* Page
_ _ _ _
Understanding the Attention Mechanism in Deep Learning – Part 2

[GiantPandaCV Guide] In recent years, Attention-based methods have gained popularity in both academia and industry due to their interpretability and effectiveness. However, the network structures proposed in papers are often embedded within code frameworks for classification, detection, segmentation, etc., leading to redundancy in code. For beginners like me, it can be challenging to find the core code of the network, which makes understanding the concepts in papers and online more difficult. Therefore, I have organized and reproduced the core code from the recent papers on Attention, MLP, and Re-parameterization for the convenience of readers. This article will briefly introduce the Attention part of this project. The project will continue to update with the latest paper work, and everyone is welcome to follow and star this work. If there are any issues during the reproduction and organization of the project, please feel free to raise them in the issues section, and I will respond promptly.~

Project Address

https://github.com/xmu-xiaoma666/External-Attention-pytorch

11. Shuffle Attention

11.1. Citation

SA-NET: Shuffle Attention For Deep Convolutional Neural Networks[1]

Paper Address: https://arxiv.org/pdf/2102.00240.pdf

11.2. Model Structure

Understanding the Attention Mechanism in Deep Learning - Part 2

11.3. Introduction

This is a paper published by Nanjing University at ICASSP 2021, which captures two types of attention: channel attention and spatial attention. The ShuffleAttention proposed in this paper mainly consists of three steps:

1. First, the input features are divided into groups, and then the features of each group are split into two branches to calculate channel attention and spatial attention, respectively. Both types of attention use trainable parameters (when I looked at the structure diagram, I thought it used FC here, but after reading the source code, I found that a set of learnable parameters is created for each channel) + sigmoid method for calculation.

2. Next, the results of the two branches are concatenated together, and merged to obtain a feature map that is consistent with the input size.

3. Finally, a shuffle layer is used for channel shuffle (similar to ShuffleNet[2]).

The authors conducted experiments on the classification dataset ImageNet-1K and the object detection dataset MS COCO, as well as instance segmentation tasks, showing that the performance of SA surpasses the current SOTA methods, achieving higher accuracy with lower model complexity.

11.4. Core Code

class ShuffleAttention(nn.Module):

    def __init__(self, channel=512,reduction=16,G=8):
        super().__init__()
        self.G=G
        self.channel=channel
        self.avg_pool = nn.AdaptiveAvgPool2d(1)
        self.gn = nn.GroupNorm(channel // (2 * G), channel // (2 * G))
        self.cweight = Parameter(torch.zeros(1, channel // (2 * G), 1, 1))
        self.cbias = Parameter(torch.ones(1, channel // (2 * G), 1, 1))
        self.sweight = Parameter(torch.zeros(1, channel // (2 * G), 1, 1))
        self.sbias = Parameter(torch.ones(1, channel // (2 * G), 1, 1))
_ _ _ _
* Source data

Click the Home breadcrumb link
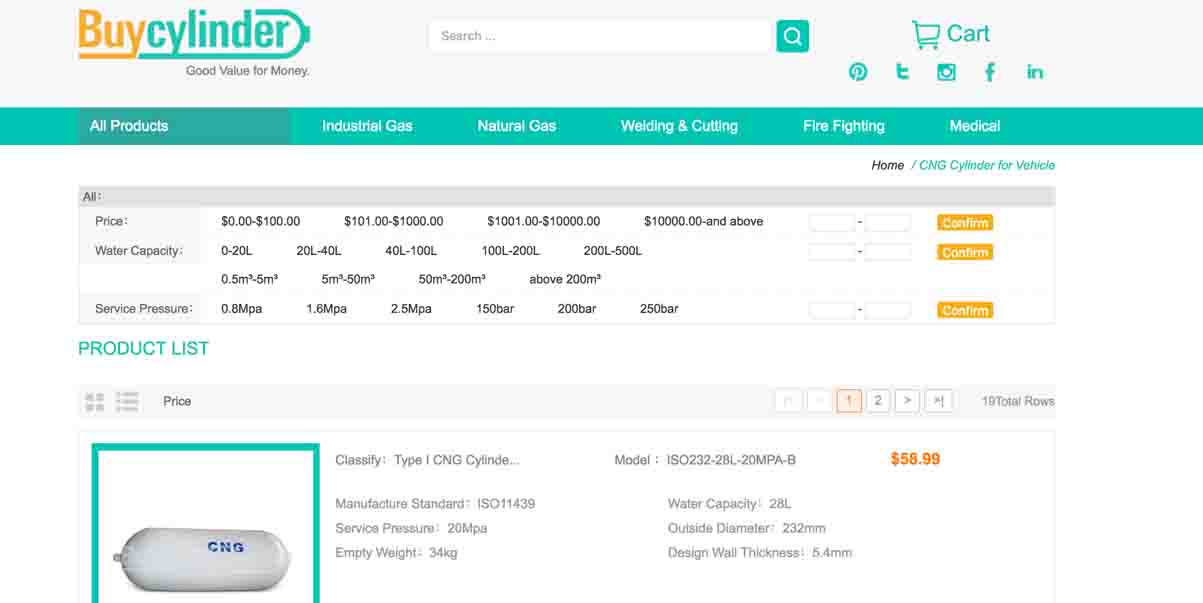 click(887, 166)
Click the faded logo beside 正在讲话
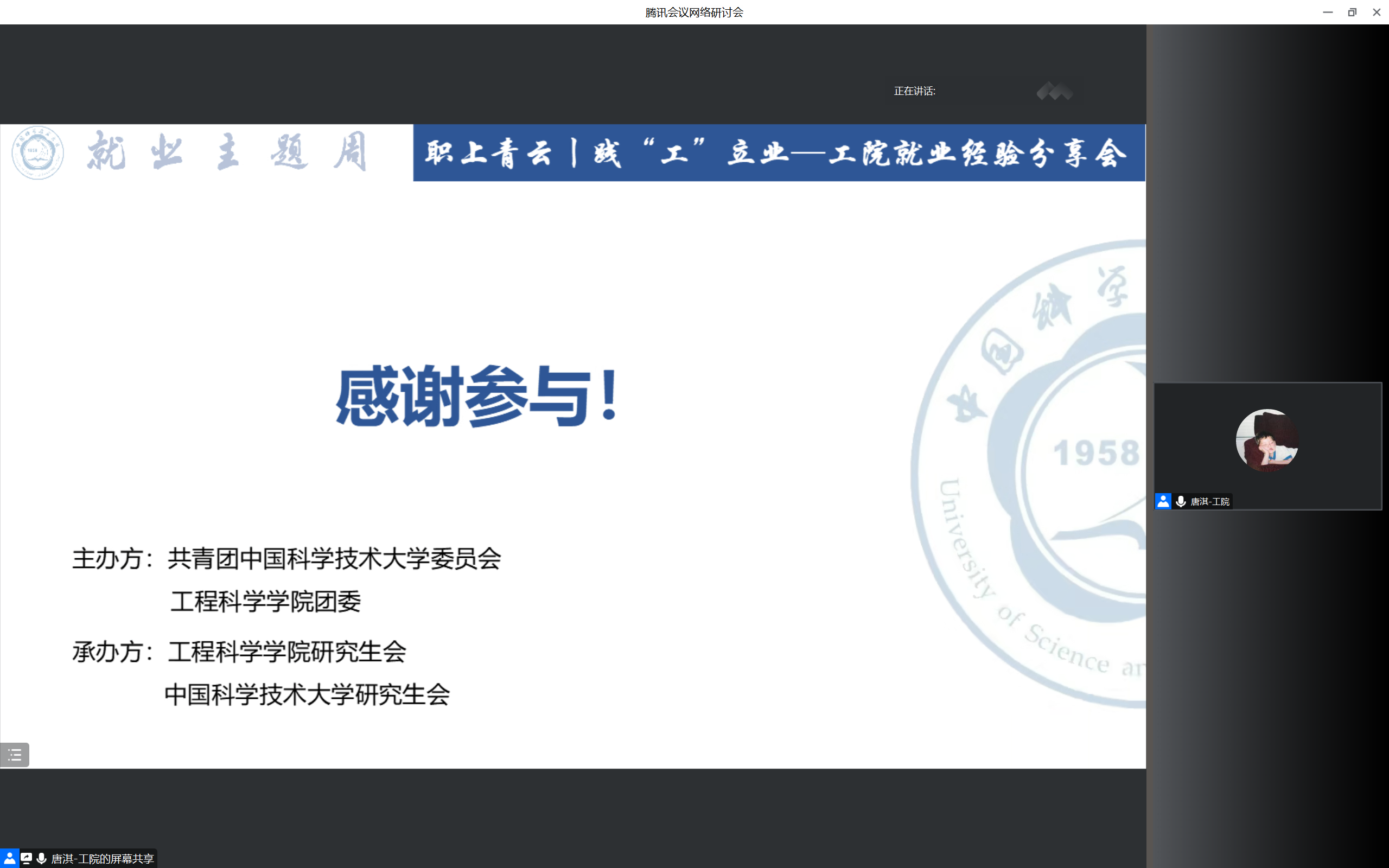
_ _ _ _
* Directives
(a) Shorten the paragraph of the attention mechanism article that begins "[GiantPandaCV Guide] In recent years" while keeping its main facts.
(b) Extract the passage of the attention mechanism article from "1. First, the" to "the input size.", copying it word for word.
The listing has no connection to the attention mechanism article.

* List of solutions
(a) Attention-based methods have become popular in academia and industry because they are interpretable and effective. In papers, though, the network structures are usually buried in classification, detection, or segmentation code frameworks. That redundant code makes the core parts hard for beginners to find. To help readers, the author organized and reproduced the core code from recent papers on Attention, MLP, and Re-parameterization. This article briefly introduces the Attention part of that project. The project will keep adding new paper work. Readers are invited to follow and star it and to report any problems in the issues section, where the author promises prompt replies.

(b)
1. First, the input features are divided into groups, and then the features of each group are split into two branches to calculate channel attention and spatial attention, respectively. Both types of attention use trainable parameters (when I looked at the structure diagram, I thought it used FC here, but after reading the source code, I found that a set of learnable parameters is created for each channel) + sigmoid method for calculation.

2. Next, the results of the two branches are concatenated together, and merged to obtain a feature map that is consistent with the input size.